Government scrutiny with physician contracts

Nick Merkin
Nick Merkin

The government is increasing its scrutiny of skilled nursing facilities that might be tempted to offer a physician a role as a Utilization Review Physician or Physician Medical Director as an inducement to refer residents to a particular facility. For this reason, regulators closely review contractual relationships between SNFs and physicians, and look at things such as the level of compensation a physician receives from the SNF, the type of work that the physician is doing for the SNF, record keeping relating that work, and the number and specialty areas of physicians contracting with the SNF.  

Simply put, if the regulators are unhappy with what they find, the penalties can be severe. Moreover, the OIG has made clear that physician contracting is going to be a matter of increased scrutiny in the coming years.

So, what should you know about the rules to make sure you are in compliance? There are a few overlapping regulations that govern physician contracting issues. The first is the Stark Law, which prohibits a physician from referring Medicare or Medicaid patients to a SNF with which the physician or his family has a financial relationship – such as, for example, a URP or PMD arrangement. Violations of the Stark Law can result in penalties of up to $15,000 per violation and disgorgement.

There are many exceptions to the Stark Law, and the Personal Services Exception is one to watch. This exception allows a URP or PMD relationship between a SNF and a physician if the following conditions are met:

 

  1. there is a written, signed agreement specifying and detailing all the services covered by the agreement;
  2. the services are reasonable and necessary and do not violate any laws;
  3. the term of the arrangement is for at least one year; and
  4. the compensation to be paid over the term of the arrangement is set in advance, does not exceed fair market value, and does not take into account referral volume or other business arrangements between the parties.

In addition to the Stark Law, the Anti-Kickback Statute prohibits the knowing and willful solicitation, receipt, or offer of remuneration in return for a referral of Medicare or Medicaid business (including Medi-Cal). Unlike the Stark Law, AKS is a criminal statute and does not solely apply to physicians – that means anyone can be on the hook. A violation the AKS can result in fines (up to $50,000 per violation), prison (up to five years), disgorgement, and exclusions of individuals and providers.

Notably, courts have found AKS violations even in cases where a referral was not the primary purpose of the kickback.  There is also a state version of the AKS, which is fairly similar. California Welfare and Institutions Code Section 14107.2 prohibits the solicitation or receipt of any remuneration in return for a Medi-Cal referral. Unlike the AKS, there is no requirement that a violator's conduct be willful.
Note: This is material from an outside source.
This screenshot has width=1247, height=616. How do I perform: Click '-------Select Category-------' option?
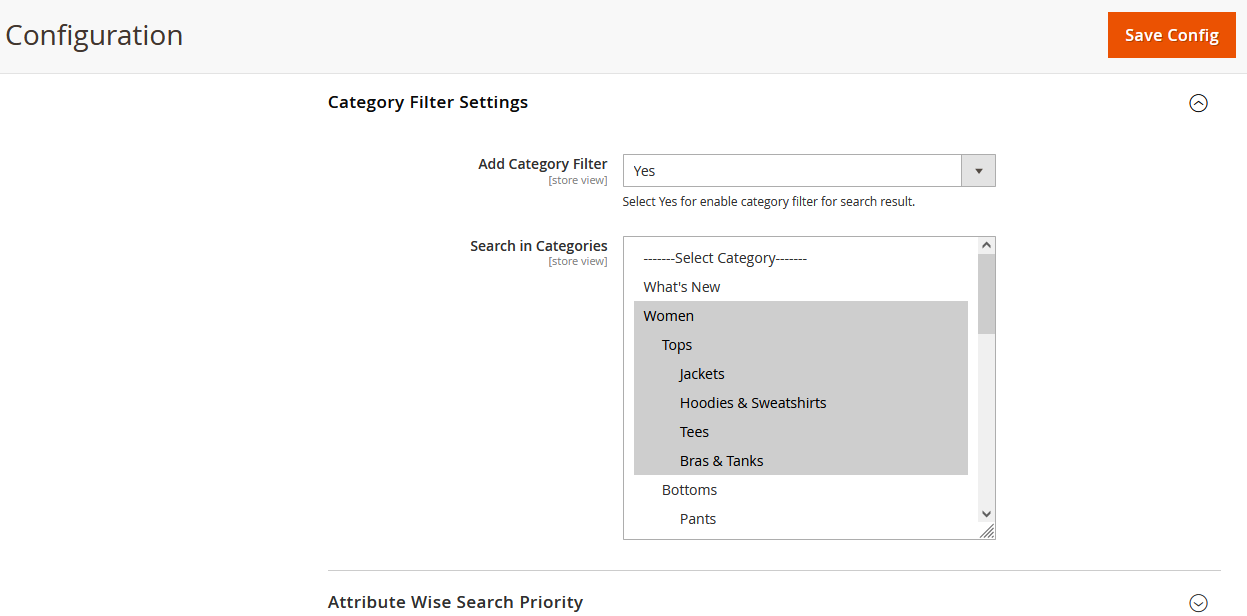(x=724, y=257)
Penalties for violations of this law can also include fines and imprisonment. There is no single bright-line rule that would justify retaining and above normal number of physicians at your facilities. There are a few cases, however, in which this might be reasonable. For example:
  1. Facilities in which internal or external audits have identified them generally as “problem facilities” or where there are “problem areas” within a particular facility. In these cases, the justification may only last until the particular problematic issues are resolved;
  2. Specialized units within a SNF. For example, a URP with a specialty in geriatric psychology in a sub-acute unit. In these situations, there should be enough residents with such special needs to warrant additional or specialized URPs.

Unfortunately, there are no specific “hard line” rules for determining the appropriate number of URPs for a SNF with a given number of beds.  Industry “best practices” recommend that a SNF maintain a maximum ratio of about two URPs per 100 beds (in addition to a PMD).  This number is roughly derived from assuming a chart review of 10% of the resident population per month and adding the number of hours for meetings, trainings, and policy reviews.

Additionally, it is best that not all the URPs at a particular SNF be referring or attending physicians, as this practice is likely to raise red flags. Of course, in some cases, this may be impossible because of the geographic area where a SNF is located.

If there are exigent circumstances – a patient population with a demonstrably higher level of acuity, for example -- a SNF may be able to provide sufficient evidence justifying additional URPs, but pushing the envelope leads to higher levels of risk.

Nick Merkin is the CEO of Compliagent.